Not a super sexy case but I'm interested to hear some thoughts on this everyday scenario.

70 year-old male for total hip arthroplasty in lateral position. Surgeon requesting spinal (as she does for every hip).
120kg (BMI 36)
History of lumbar spinal stenosis with chronic back pain (no surgical history)
OSA uses BiPAP nightly
HTN, HLD, no other major issues and no worrisome cardiopulmonary symptoms, stone cold normal EKG
Airway: Likely 2 person mask, should be easy glidescope.
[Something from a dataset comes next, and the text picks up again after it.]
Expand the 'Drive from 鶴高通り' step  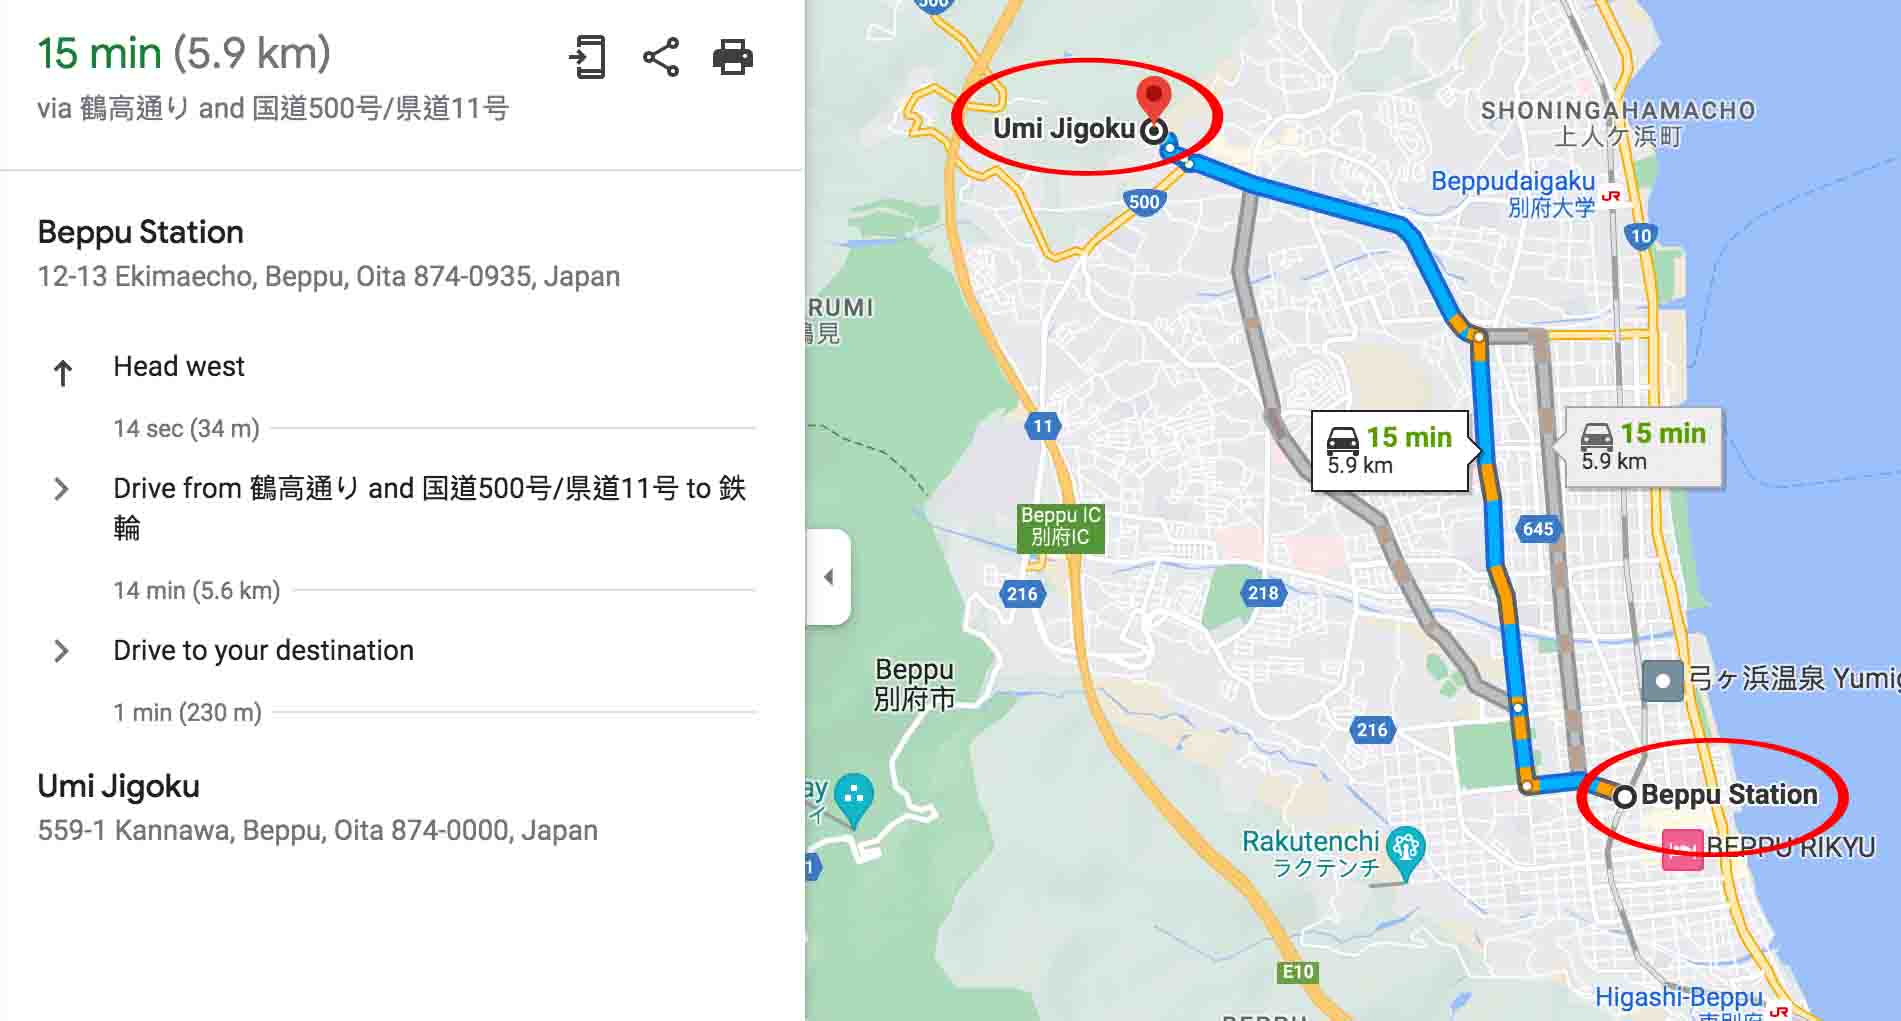point(61,489)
FYI, surgeon is good and quick, approx 1 hour cut to close

What's your plan?

Thanks in advance
Pretty common case in our shop.

SAB with mepivicaine 1.5%, 3-3.5ml - small doze of midaz for the spinal (we do it in pre-op with the anesthetist present, who can then move the pt to the OR when they're ready).
Ketamine 0.25mg/kg, IV acetaminophen 1000mg, dexamethasone 0.15mg/kg
Low dose propofol infusion - 20-40mcg/kg/min, more if tolerated or needed
Nasal O2 vs NRB vs new nasal CPAP thingy (can't remember the brand name).

GA always an option, possible to slide in LMA on their side if problem during the case.

Our ace ortho brings >120 total joints a month to us - but we do what's best for the patient, period. He already knows we bust our asses to get his cases done. If it takes a few extra minutes for blocks, spinal, or conversion to general, it is what it is.
 
Hypobaric tetracaine 1cc, 10mg with equal volume CSF; position bad hip up from the start. Position --> spinal --> prep -->cut without any positioning delays. Onset time and duration same as bupiva. Epidural like segmental block that preserves BP well in frail elderly patients. Old school (I learned this from a Penn grad in 1980's) but I've not seen a better spinal choice in these patients.
 
Last edited:
Pretty common case in our shop.

SAB with mepivicaine 1.5%, 3-3.5ml - small doze of midaz for the spinal (we do it in pre-op with the anesthetist present, who can then move the pt to the OR when they're ready).
Ketamine 0.25mg/kg, IV acetaminophen 1000mg, dexamethasone 0.15mg/kg
Low dose propofol infusion - 20-40mcg/kg/min, more if tolerated or needed
Nasal O2 vs NRB vs new nasal CPAP thingy (can't remember the brand name).

GA always an option, possible to slide in LMA on their side if problem during the case.

Our ace ortho brings >120 total joints a month to us - but we do what's best for the patient, period. He already knows we bust our asses to get his cases done. If it takes a few extra minutes for blocks, spinal, or conversion to general, it is what it is.

How long does this mepiv spinal last?